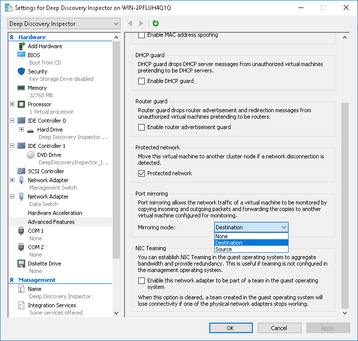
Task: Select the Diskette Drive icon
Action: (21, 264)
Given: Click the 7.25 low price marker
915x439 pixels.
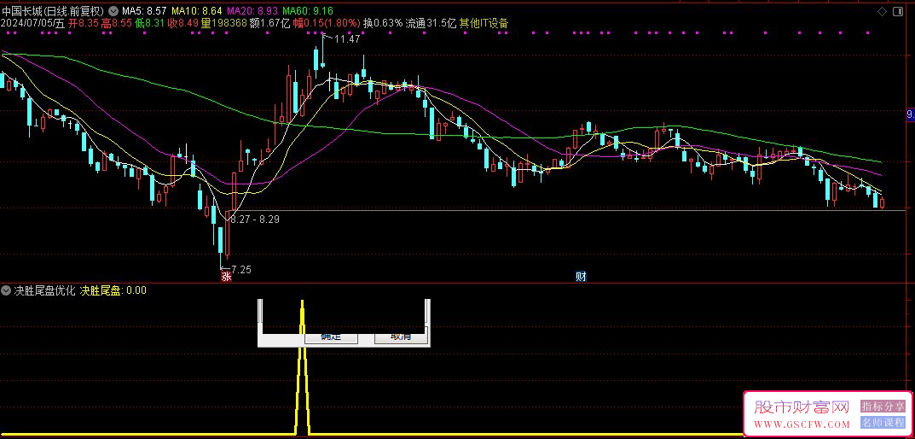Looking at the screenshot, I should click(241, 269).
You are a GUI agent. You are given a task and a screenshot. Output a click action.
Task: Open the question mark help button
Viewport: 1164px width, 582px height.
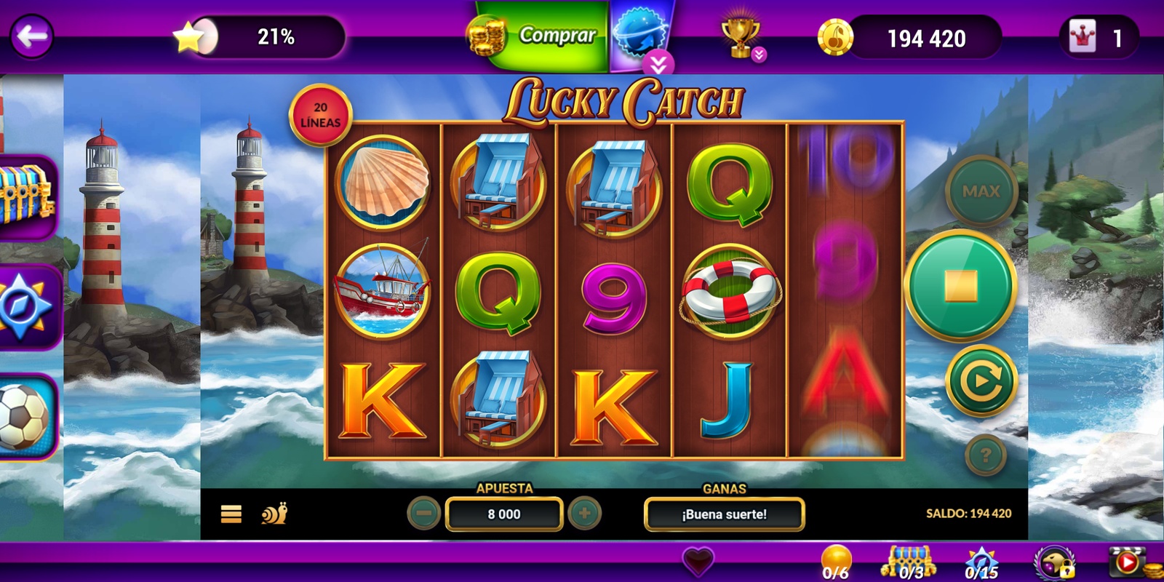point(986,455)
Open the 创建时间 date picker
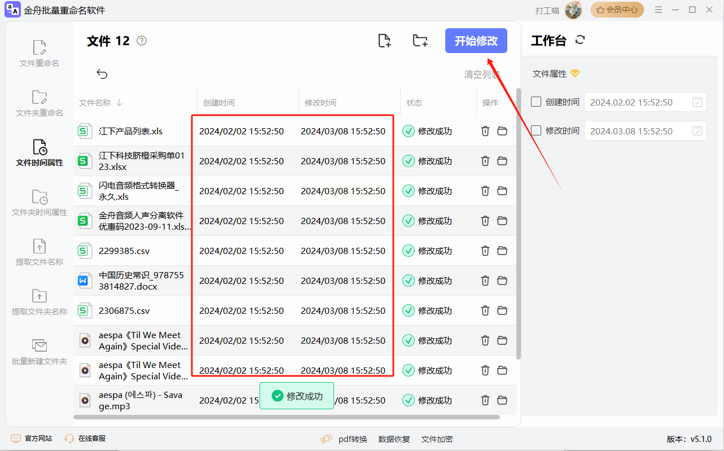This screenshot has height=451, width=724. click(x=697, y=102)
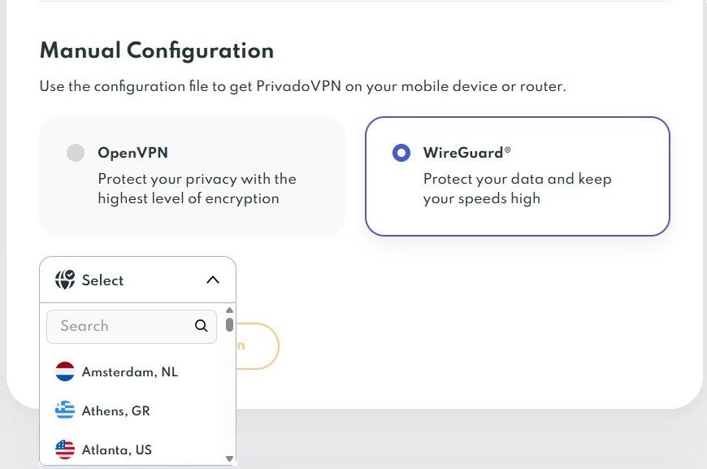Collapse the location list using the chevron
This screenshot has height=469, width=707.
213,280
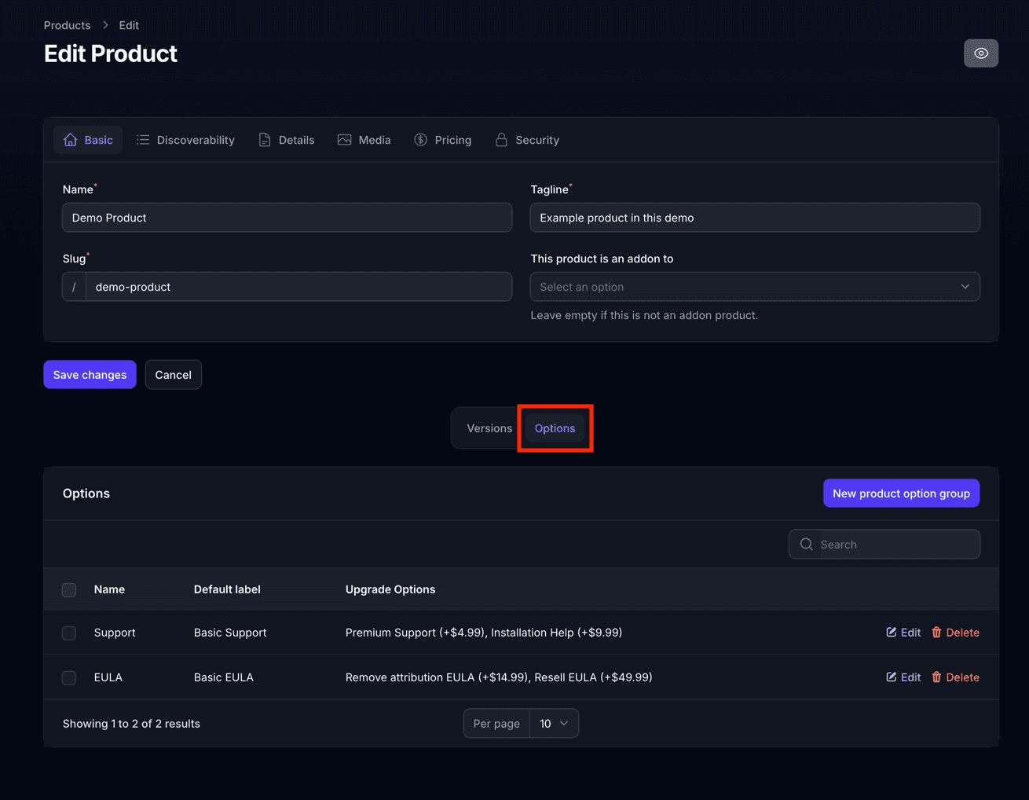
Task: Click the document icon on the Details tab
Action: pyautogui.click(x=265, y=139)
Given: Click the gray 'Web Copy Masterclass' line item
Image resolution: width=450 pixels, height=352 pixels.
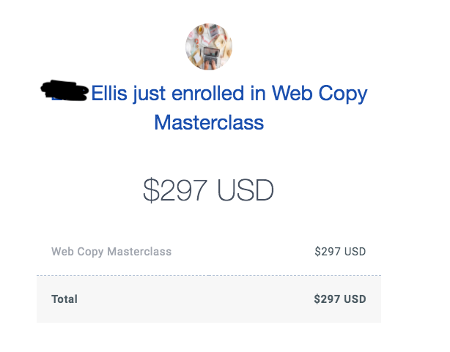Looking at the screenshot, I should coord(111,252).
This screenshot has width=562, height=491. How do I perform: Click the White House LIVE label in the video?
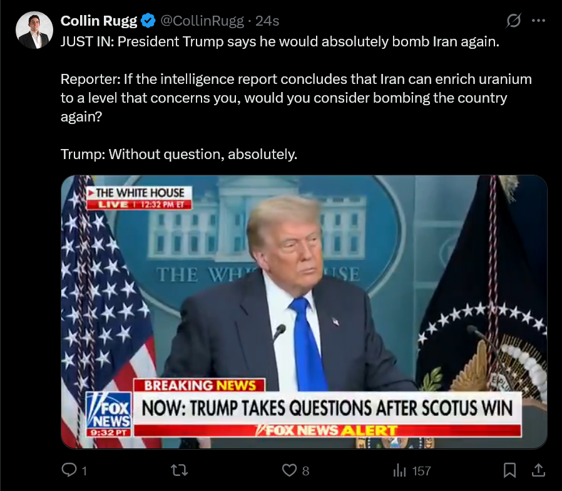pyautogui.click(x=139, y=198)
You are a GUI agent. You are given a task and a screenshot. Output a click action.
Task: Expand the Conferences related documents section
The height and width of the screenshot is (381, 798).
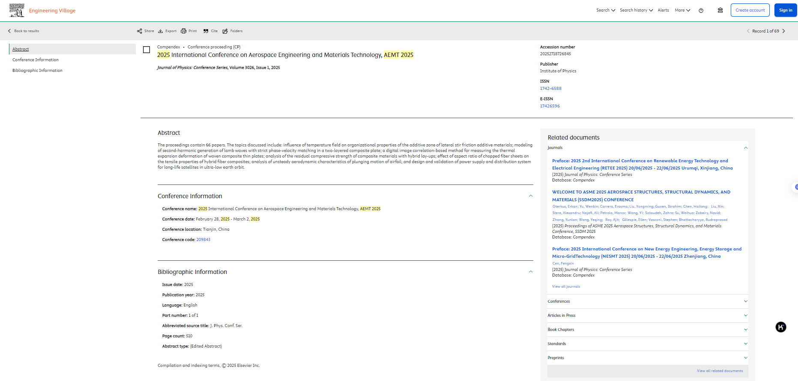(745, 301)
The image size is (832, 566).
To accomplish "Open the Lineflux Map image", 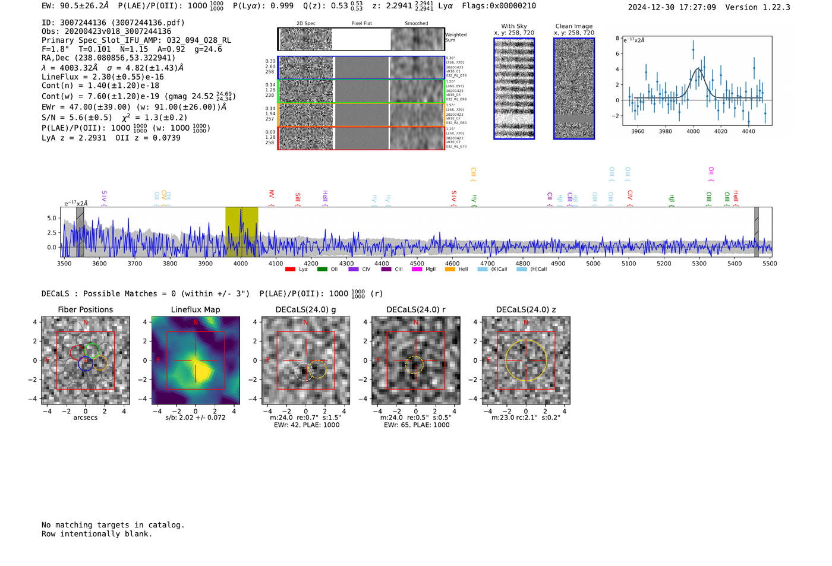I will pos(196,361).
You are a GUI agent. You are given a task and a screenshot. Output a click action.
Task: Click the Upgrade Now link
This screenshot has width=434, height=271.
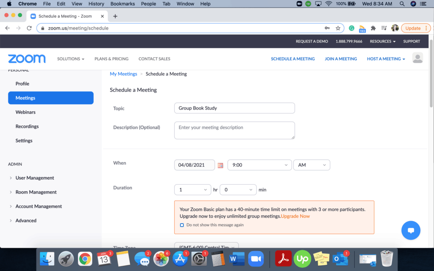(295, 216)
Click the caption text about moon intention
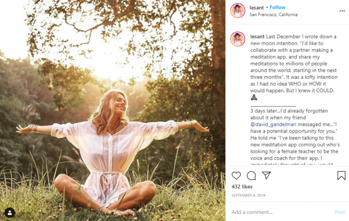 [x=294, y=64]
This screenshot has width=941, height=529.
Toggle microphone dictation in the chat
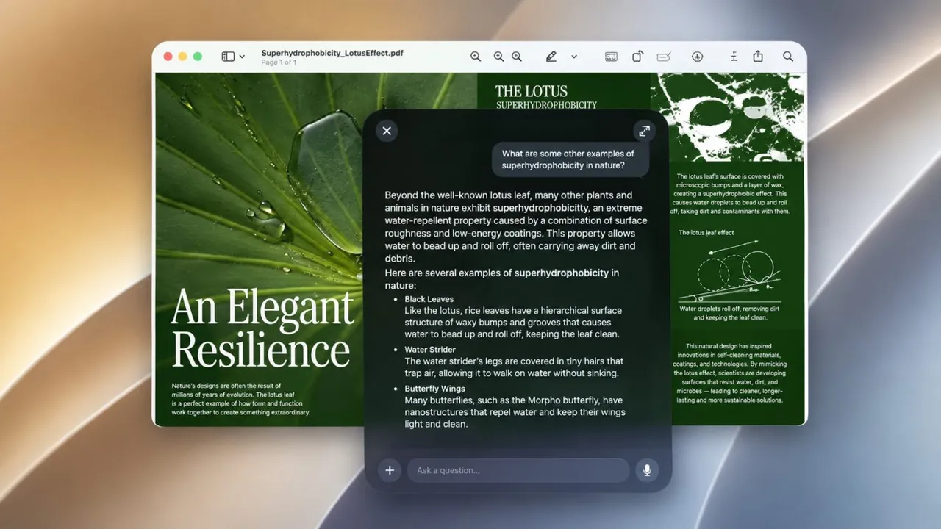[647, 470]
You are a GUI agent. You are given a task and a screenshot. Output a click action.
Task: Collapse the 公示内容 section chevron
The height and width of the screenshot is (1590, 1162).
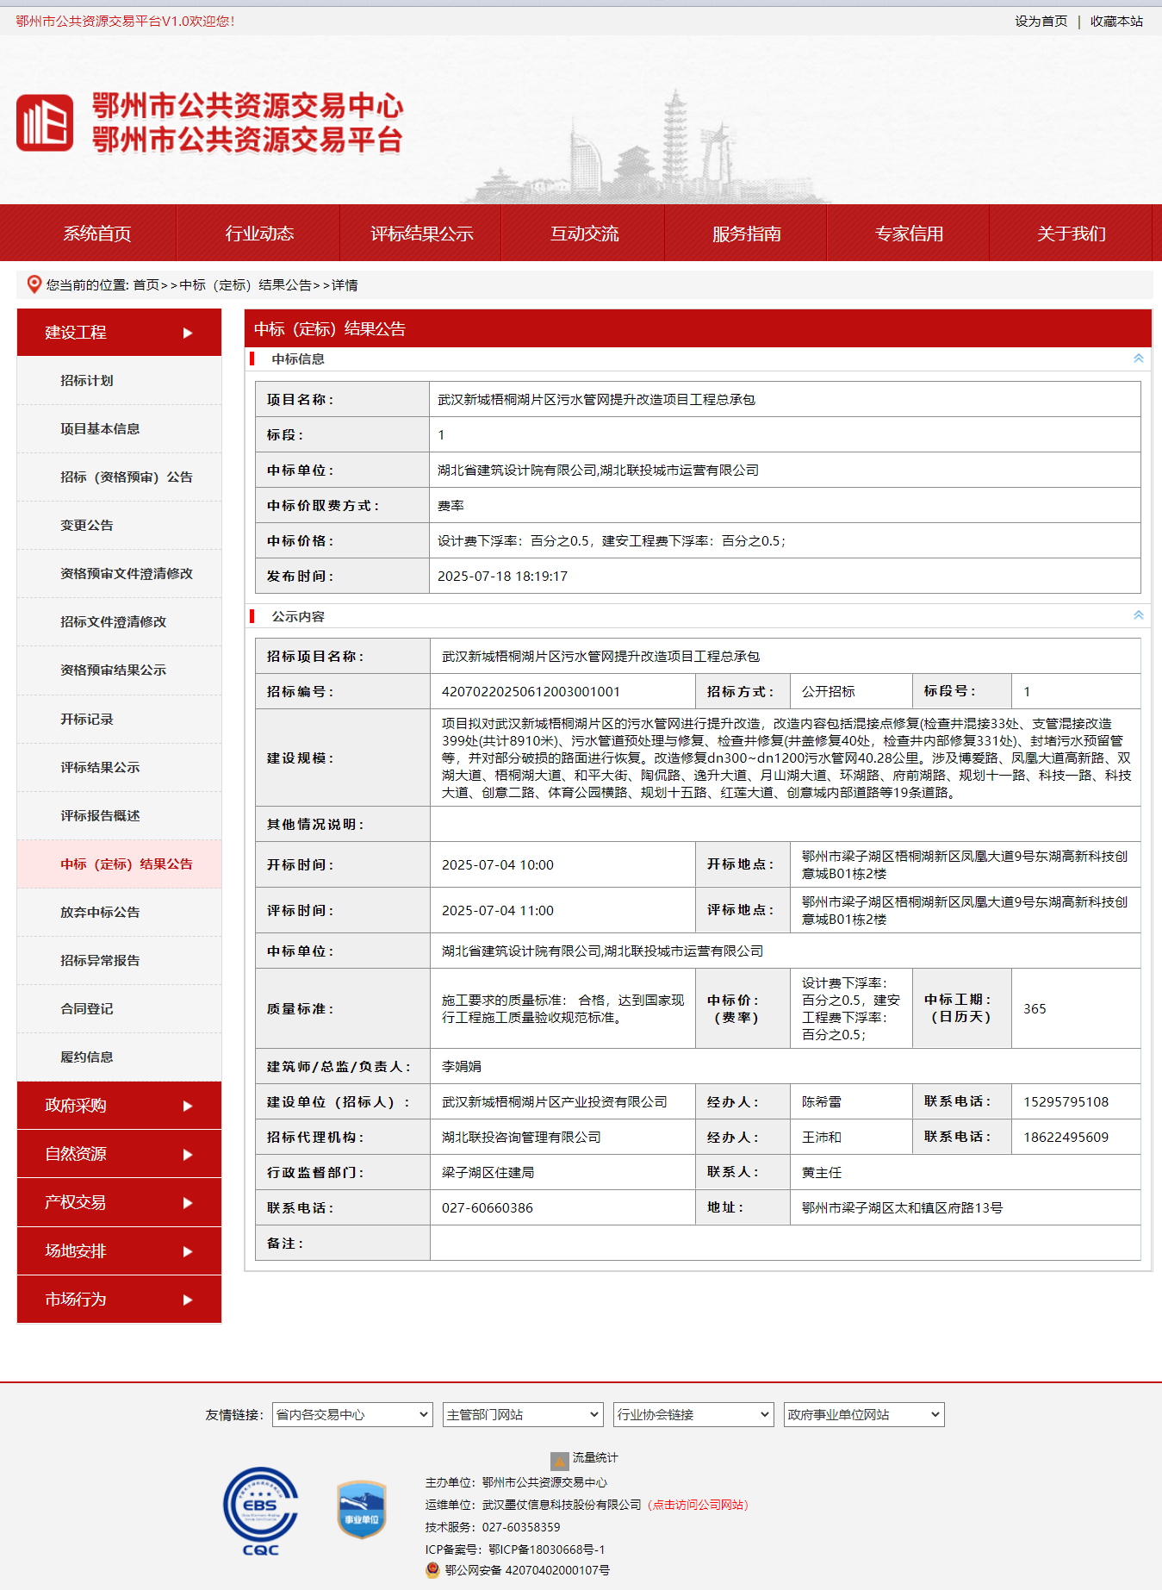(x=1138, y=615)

----------------

* **Task requirements**
Retype the line containing "Toggle microphone dictation in the chat" and each line after it through the last line of the entries above, exactly, with no pictures and nothing else.

* **Written answer**
Toggle microphone dictation in the chat
[647, 470]
You are a GUI agent. You are given a task and a screenshot. Output a click action.
Task: Collapse the 公示内容 section chevron
The height and width of the screenshot is (1590, 1162).
(x=1138, y=615)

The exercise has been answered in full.